PARIS/LONDRES (Reuters) - En décidant de suspendre dès le 1er janvier prochain les surtaxes douanières sur les produits américains imposées dans le cadre du litige sur les subventions accordées à Boeing et Airbus, Londres a pris l'avionneur européen de court et mis en lumière le fossé grandissant entre la Grande-Bretagne et l'Union européenne dans le secteur aérospatial, a-t-on appris de sources industrielles.

Selon Londres, qui négocie les termes de son divorce avec l'Union européenne, cette décision ambitionne d'apaiser ce conflit entre les Etats-Unis et l'Europe qui a entraîné de séries de mesures et de contre-mesures.

Elle signale aussi la volonté du gouvernement britannique de renforcer ses liens avec les Etats-Unis, alors que Londres et Washington ont entamé des discussions sur un accord commercial bilatéral post-Brexit.

Airbus a tempéré l'ampleur de l'annonce de Londres et affirmé n'avoir d'autre objectif que celui de trouver une solution négociée à ce conflit.

En privé, plusieurs sources européennes proches des négociations commerciales conduites avec les Etats-Unis estiment toutefois que la décision britannique pourraient provoquer de sérieuses tensions entre la Grande-Bretagne et l'Union européennes. Deux de ces sources affirment que plusieurs capitales européennes ont perçu la décision britannique comme une trahison alors qu'Airbus emploie environ 14.000 personnes au Royaume-Uni.

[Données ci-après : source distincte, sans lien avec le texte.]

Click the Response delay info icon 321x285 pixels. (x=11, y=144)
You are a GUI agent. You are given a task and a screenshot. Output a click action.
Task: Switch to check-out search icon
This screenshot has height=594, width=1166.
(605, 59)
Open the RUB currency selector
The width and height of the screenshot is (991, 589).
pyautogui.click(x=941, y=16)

"Il y a toujours eu des désaccords, mais c'est la première fois que l'aspect politique a aussi clairement pris le dessus (...)", a commenté une source industrielle britannique.

Les principaux actionnaires d'Airbus sont la France, l'Allemagne et l'Espagne. La Grande-Bretagne n'en est pas actionnaire mais elle abrite presque la totalité de la production des ailes et fait entendre sa voix de manière indirecte.

Selon plusieurs sources, la décision annoncée mardi par Londres risque d'inciter Airbus à réexaminer sa politique industrielle et à se poser la question de la localisation de la production des ailes de ses appareils.

"Cela fait beaucoup de tort et cela signifie que le Royaume-Uni peut dire adieu à de nouveaux investissements", a dit une des sourcesde Reuters.